Can Everton Jones find out how his father stole Emperor Bokassa’s diamonds and, more importantly, where he hid them; before the world and his brother get there first?
Click on the picture link in the sidebar to read an extract of my first novel, which was published by Paradise Press in August 2012.

Friday, 15 April 2011

Traveller's Tales





Sometimes you have to try a little harder to make things happen, it's a minor miracle I'm back in Marrakech at all. The Ryanair booking system went down in the middle of booking the flight and I nearly lost my reservation. I paid for the hotel using a newly set-up paypal link to my bank account rather than paying with my debit card and the bank reclaimed the payment and… I lost the booking. Luckily I was able to re-book on my debit card. Then I cut it a bit fine to do my online check-in. It is the first time I've used Ryanair since they made this compulsory and so I went to the internet to do it to make sure I could print out the boarding card. The check-in required my passport number and I had to go home to collect it and, when I got back to the internet it was too late. It was now just under four hours to my flight and I only got the boarding card for the return journey. Packed my bags in a hurry and made it to Stanstead with about 50 minutes to spare. I had to pay £40 to rectify my untimely check-in at the sales desk and did so just within the 40 minute deadline. The "Bag drop"--a thinly disguised check-in procedure which makes the online-check-in completely meaningless unless you view it as another opportunity for then to fleece unwary passengers like me--was taking forever to achieve and I finally realised I would have to go to the "imminent departure" point and jump the queue. By now the displays were all saying "proceed to gate". Stopping briefly to buy a travel adaptor I then found that my gate was the furthest possible from the concourse and, with the displays now reading "final call", I began to speed up. Finally there as the last of the priority boarding queue were going on to the plane I went through with the last of them as those in the non-priority queue looked on and considered the wisdom of saving on their tickets. Then, not having had the opportunity to get something to eat in the airport I had to pay their inflated prices for food and drink. Although that was better than I had remembered.

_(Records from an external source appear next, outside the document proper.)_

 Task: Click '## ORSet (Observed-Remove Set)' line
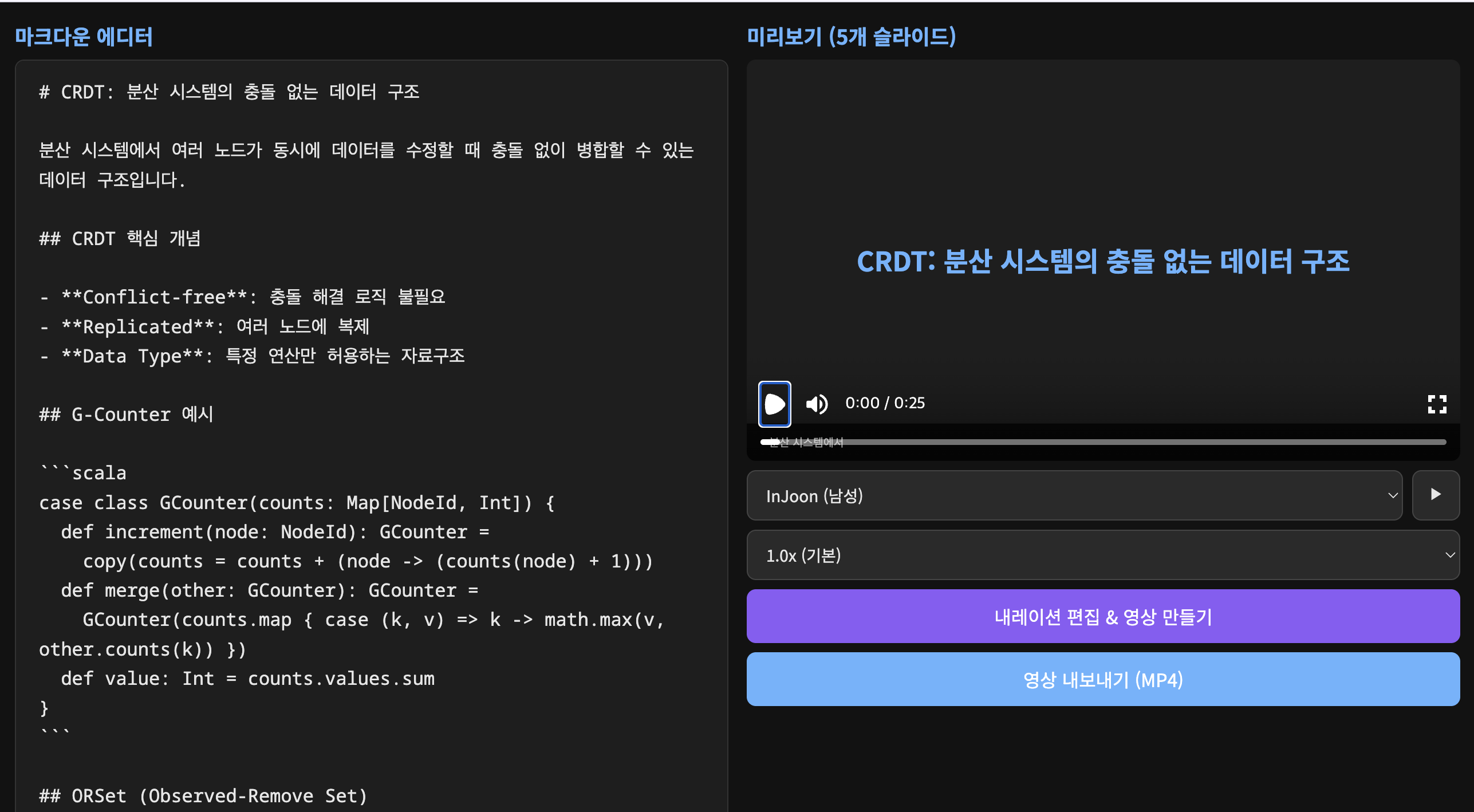tap(203, 796)
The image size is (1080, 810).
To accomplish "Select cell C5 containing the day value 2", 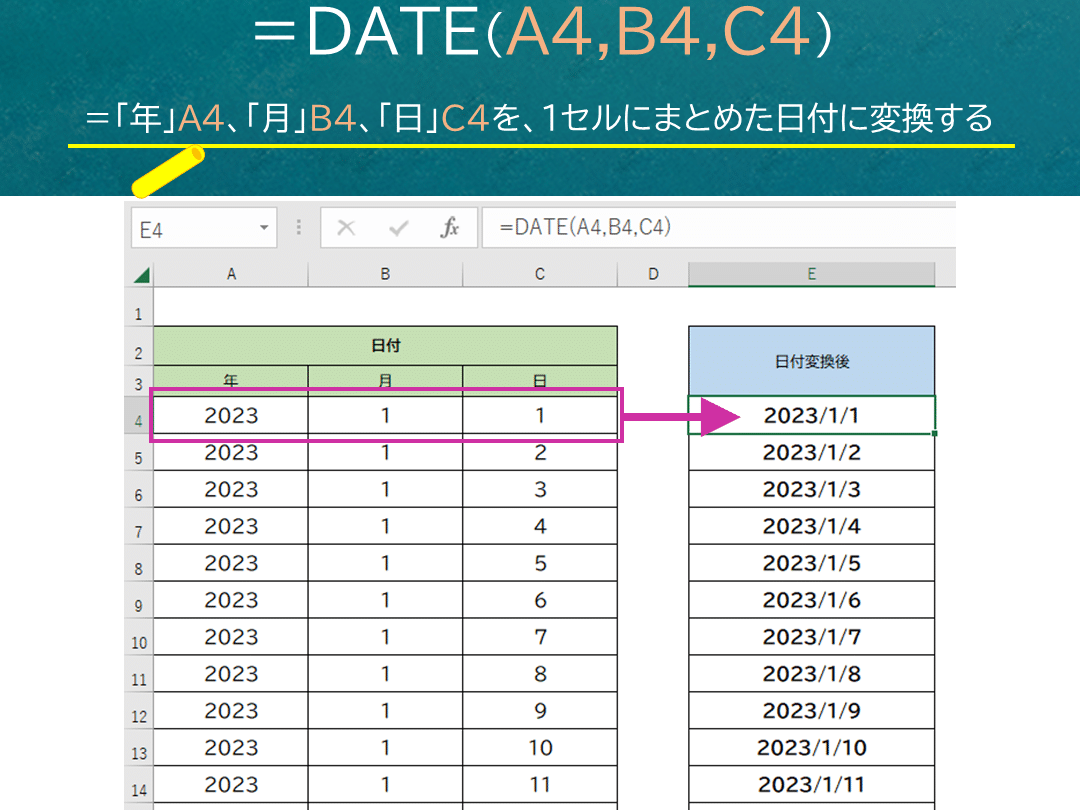I will coord(540,452).
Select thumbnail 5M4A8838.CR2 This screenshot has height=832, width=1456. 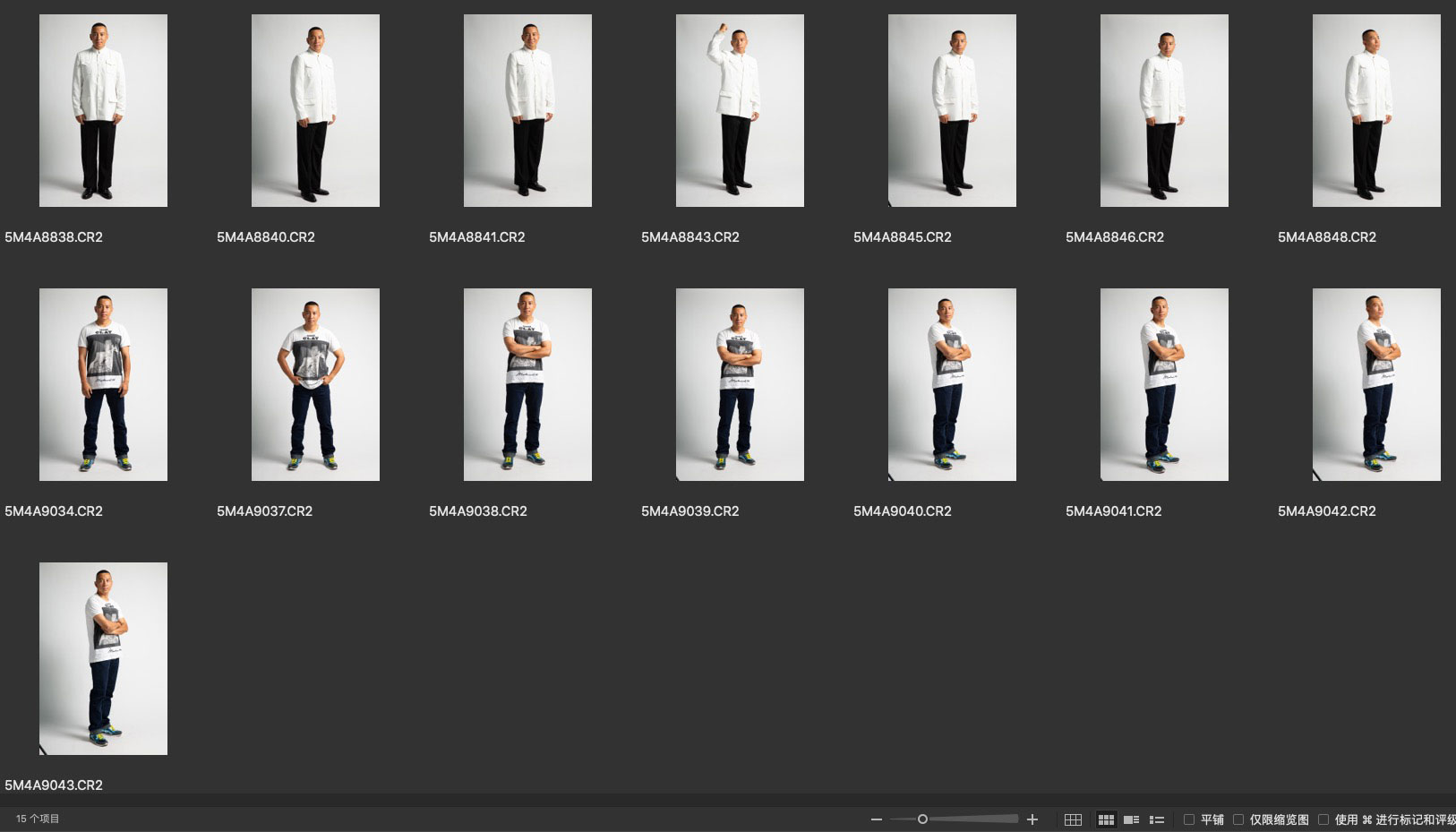pos(103,110)
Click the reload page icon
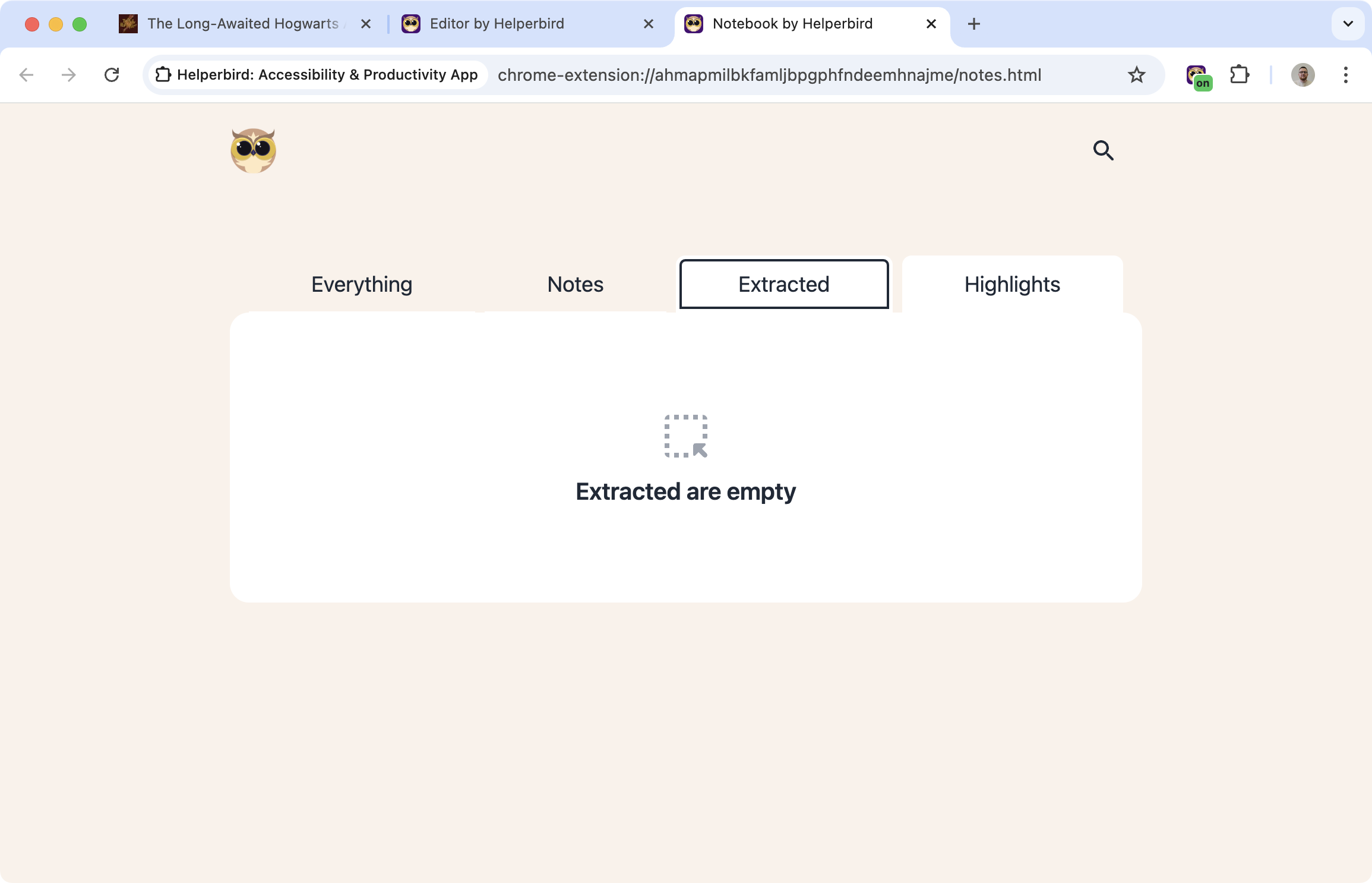The width and height of the screenshot is (1372, 883). (x=112, y=74)
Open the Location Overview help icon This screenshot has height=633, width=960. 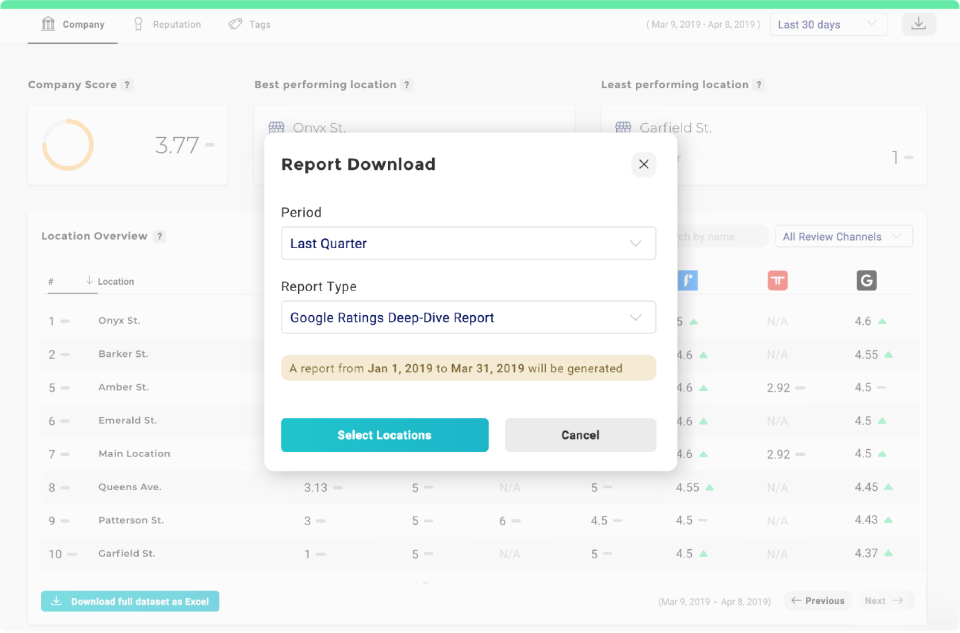tap(160, 236)
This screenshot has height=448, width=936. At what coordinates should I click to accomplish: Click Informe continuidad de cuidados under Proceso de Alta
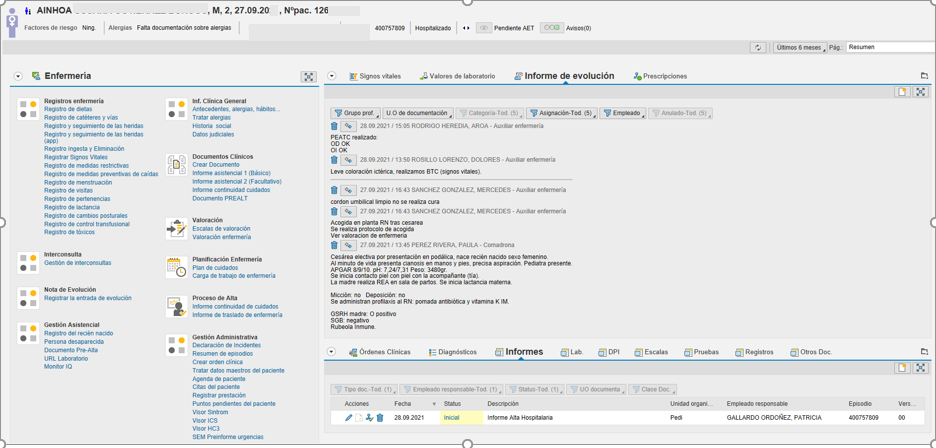(235, 307)
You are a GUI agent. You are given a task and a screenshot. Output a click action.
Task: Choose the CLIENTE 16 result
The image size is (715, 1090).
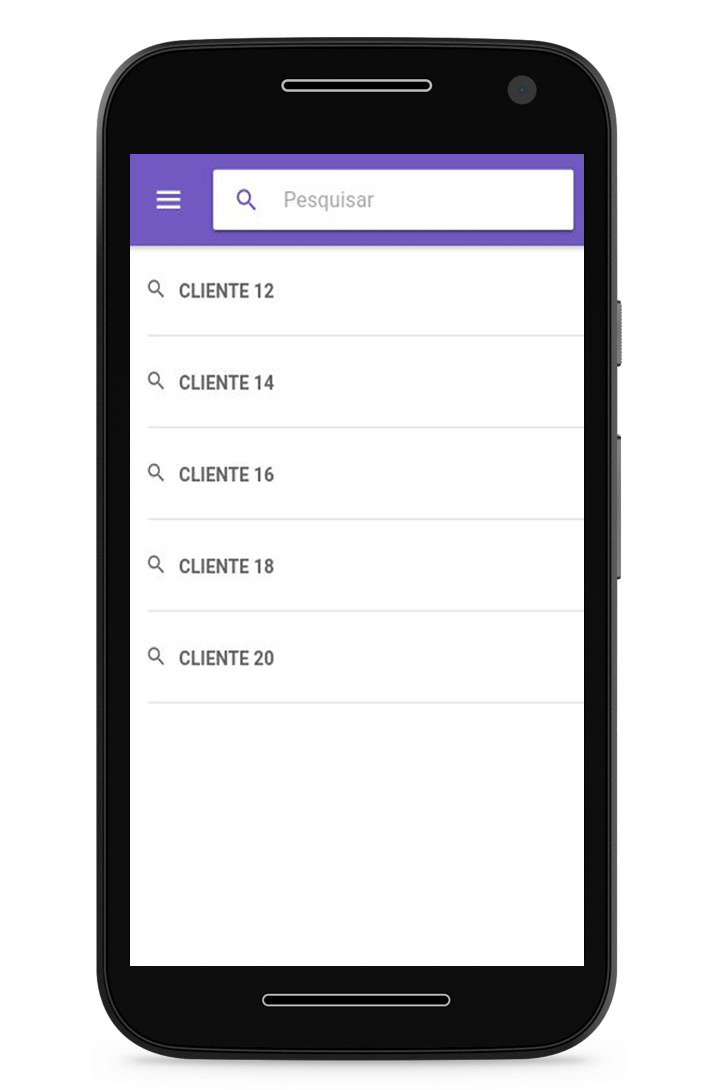point(365,474)
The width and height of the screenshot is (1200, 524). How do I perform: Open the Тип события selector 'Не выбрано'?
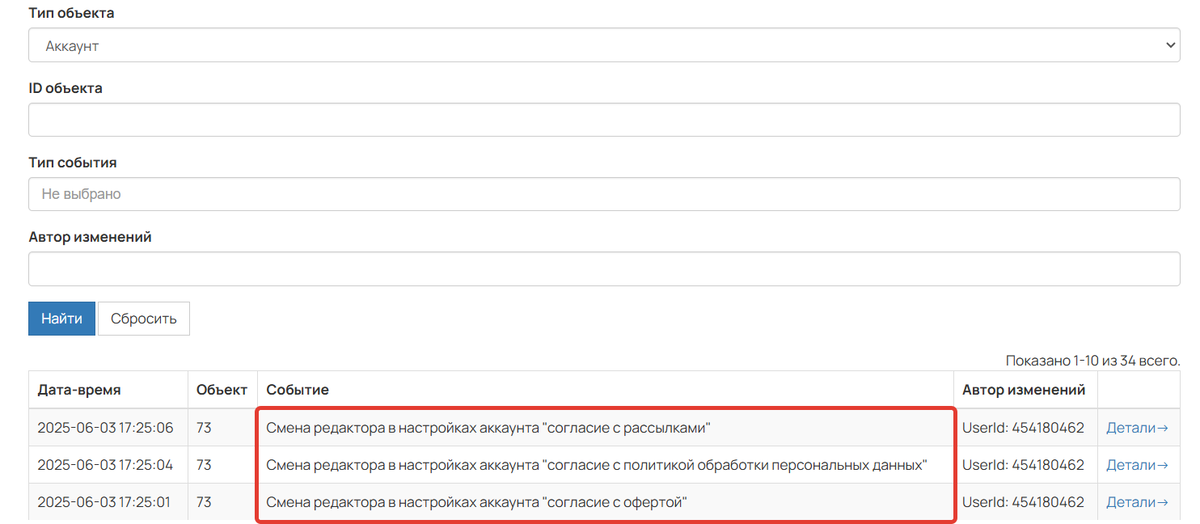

At Marrakech it was getting dark, but still hot. Apparently it reached 38° today. There was a guy with my name on a card waiting for me with a free transfer, which was a considerable improvement on last time. The hotel is pretty much as I had expected, except that my room is not really up to much. I do have an en-suite, but the shower is dirty and it's fairly small and shabby, but I don't plan on spending much time in here. No safe in the room, as was advertised and the air conditioning needs a remote control to operate which I am getting tomorrow. The only facilities to store clothes are some hooks on the wall. I am told there is a problem with the wifi which was one of the main reasons for choosing the place, but am promised a wifi dongle in due course. Oh, and to top it all, I tried to do some work on the plane only to find out I had run out of time on my 30-day trial copy of Word and so can't edit my book unless I copy and paste it all into textedit. Oh yes, and there's neither soap nor a towel either. I passed a mouse scuttling along the stairway and my bathroom has cockroaches. I guess you get what you pay for.

One deeply annoying thing, there's a wash basin on the wall outside my room and the proprietor's family use this from time to time. All just a bit too cozy. He has a crazy little girl too, who has a toy which is like a ball on the end of elastic and the little bitch thwacked me right in the balls with it when I was being shown in.

The roof terrace is just perfect, however, and I will hope to get a lot of writing done there unless… I wonder… will there be enough shade for me to be able to see the screen in the strong sunshine I've come all this way for? The hotel is built around a central courtyard which serves also as a public restaurant and has a partly covered top. I wonder what they do when it occasionally rains? Stepping outside though is fantastic. It's in a narrow cobbled street which goes on forever and boys on motorscooters whizz past beeping and honking vying for space with donkey carts piled high with vegetables. The air is thick with the smell of two-stroke oil and donkey shit. I've not strayed from the line of this road, as to get lost this evening would really be the icing on the cake. No progress yet on locating somewhere to buy alcohol. When I locate a route to the main square I will be able to make my way from there to the new town and get some from a supermarket. As it stands I was lucky to find a small restaurant on the street I am on which also sells beer, but at 25 dirhams (about £2) for a tiny french size "cannette", this is not really a workable solution. On the plus side, fags are 22 dirhams (less than £2) a packet. Bliss!

Blog to be edited and have pictures very soon.